- **Instructions for the task**
The required output is all lines below that contain the word "tool".

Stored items
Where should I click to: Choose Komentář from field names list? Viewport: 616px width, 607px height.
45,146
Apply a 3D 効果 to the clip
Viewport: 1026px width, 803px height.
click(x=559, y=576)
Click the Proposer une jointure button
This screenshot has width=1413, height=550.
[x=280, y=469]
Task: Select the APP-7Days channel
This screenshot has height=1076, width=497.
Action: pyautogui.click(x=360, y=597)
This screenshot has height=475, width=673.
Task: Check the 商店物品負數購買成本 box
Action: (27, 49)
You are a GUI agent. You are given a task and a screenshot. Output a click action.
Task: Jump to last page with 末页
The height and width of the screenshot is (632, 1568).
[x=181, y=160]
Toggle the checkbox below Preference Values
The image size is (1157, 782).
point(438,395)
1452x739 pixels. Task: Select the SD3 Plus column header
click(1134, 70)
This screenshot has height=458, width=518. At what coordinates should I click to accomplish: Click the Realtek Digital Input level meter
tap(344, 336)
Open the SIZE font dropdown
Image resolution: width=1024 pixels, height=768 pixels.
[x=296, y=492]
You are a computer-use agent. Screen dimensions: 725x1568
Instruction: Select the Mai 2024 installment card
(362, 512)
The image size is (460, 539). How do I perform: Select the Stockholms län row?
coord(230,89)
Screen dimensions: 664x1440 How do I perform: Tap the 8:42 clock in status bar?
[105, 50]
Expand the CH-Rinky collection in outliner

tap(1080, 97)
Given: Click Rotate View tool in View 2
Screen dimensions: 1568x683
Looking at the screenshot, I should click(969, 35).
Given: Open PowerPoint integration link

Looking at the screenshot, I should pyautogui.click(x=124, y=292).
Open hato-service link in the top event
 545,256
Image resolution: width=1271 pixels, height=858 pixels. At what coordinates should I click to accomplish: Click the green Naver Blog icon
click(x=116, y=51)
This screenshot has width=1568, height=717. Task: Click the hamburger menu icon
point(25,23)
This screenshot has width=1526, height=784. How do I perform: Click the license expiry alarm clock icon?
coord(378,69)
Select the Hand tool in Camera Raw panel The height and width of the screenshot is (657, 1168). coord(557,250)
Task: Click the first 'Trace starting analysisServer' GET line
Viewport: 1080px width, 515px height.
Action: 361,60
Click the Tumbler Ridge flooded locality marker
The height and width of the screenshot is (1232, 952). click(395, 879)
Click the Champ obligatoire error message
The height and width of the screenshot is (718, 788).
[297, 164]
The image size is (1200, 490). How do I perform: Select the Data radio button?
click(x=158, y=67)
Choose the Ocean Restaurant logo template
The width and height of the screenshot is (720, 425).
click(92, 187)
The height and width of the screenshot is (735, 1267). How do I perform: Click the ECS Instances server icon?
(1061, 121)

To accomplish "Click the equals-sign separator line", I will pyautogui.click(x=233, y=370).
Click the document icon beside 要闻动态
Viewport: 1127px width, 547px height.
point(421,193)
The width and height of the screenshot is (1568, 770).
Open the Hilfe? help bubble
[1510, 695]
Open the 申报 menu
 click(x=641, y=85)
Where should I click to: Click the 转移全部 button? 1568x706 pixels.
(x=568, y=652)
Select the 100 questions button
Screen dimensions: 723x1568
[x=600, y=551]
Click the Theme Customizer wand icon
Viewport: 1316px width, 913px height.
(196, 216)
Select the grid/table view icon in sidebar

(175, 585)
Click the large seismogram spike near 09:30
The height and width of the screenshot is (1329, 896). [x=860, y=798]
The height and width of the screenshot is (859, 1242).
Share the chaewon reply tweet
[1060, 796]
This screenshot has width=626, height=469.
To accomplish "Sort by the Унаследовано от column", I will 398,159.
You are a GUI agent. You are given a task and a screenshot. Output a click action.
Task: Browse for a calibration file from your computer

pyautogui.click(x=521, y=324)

- **Answer area**
Given: Click Rotate View tool in View 2
Select the Hand tool in Camera Raw panel The height and width of the screenshot is (657, 1168). coord(557,250)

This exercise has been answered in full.